1.3.1 标准品和样品的制备 精确称量大麦芽碱0.10 g，用无水乙醇溶解并定容100 mL，在4℃条件下避光存放于棕色试剂瓶中，用时适当稀释。

将麦芽研磨成粉，并过60目筛后准确称取2.00 g于50 mL的具塞锥形瓶中，加入20 mL无水乙醇，100 W超声破碎处理30 min后浸提24 h，12 000 r/min离心25 min，取上清液。

1.3.2 毛细管电泳－电化学发光检测条件 在每次使用前，毛细管先分别用0.1 mol/L NaOH溶液和二次蒸馏水冲洗10 min，再用运行缓冲液冲洗20 min。铂电极用0.05μm的Al2O3粉末抛光平整并超声清洗干净，在显微镜下与毛细管对接。

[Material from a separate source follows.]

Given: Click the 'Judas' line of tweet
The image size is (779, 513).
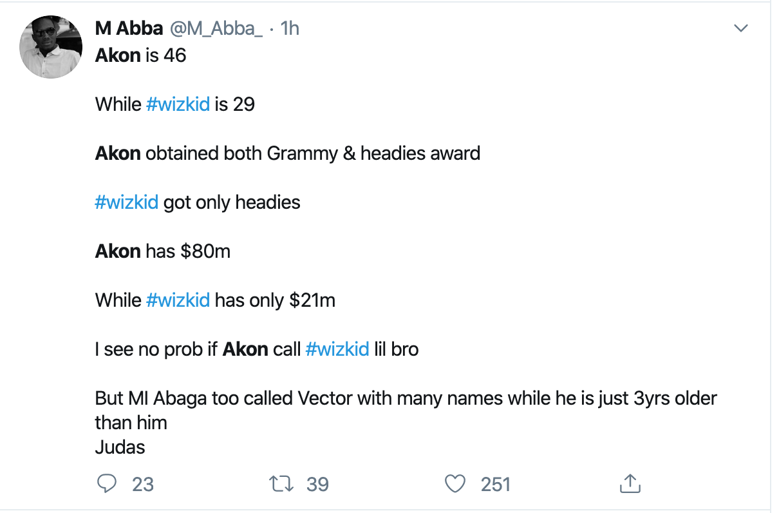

在ECL池中加入5 mmol/L Ru(bpy)32+和60 mmol/L PBS缓冲液(pH值 8.0)350μL，电泳分离缓冲液为10 mmol/L PBS(pH值6.15)。毛细管分离电压为13 kV，进样电压10 kV，光电倍增管高压800 V，进样时间10 s，以电化学发光信号的峰高定量。为了获得良好的重现性，减小由于溶剂蒸发等因素的影响，每3 h更换1次Ru(bpy)32+。所有进样溶液在进入毛细管前须用0.22μm微孔滤膜过滤。

2 结果与分析

2.1 检测条件的优化

2.1.1 检测电位的影响 工作电极上的检测电位是影响电化学发光强度的一个重要因素。控制其他条件不变，大麦芽碱的电化学发光强度随着电极电位从1.00～1.20 V的变化而变化(图 1)。在 1.00～1.16 V范围内，电化学发光(electrochemiluminescence，ECL)强度随着电极电位的增加而不断增加，当电极电位达到1.16 V时，发光强度达到最大。当电极电位超过1.16 V时，ECL强度随着电极电位的增加而下降，所以选择1.16 V为大麦芽碱的电化学发光最佳检测电位。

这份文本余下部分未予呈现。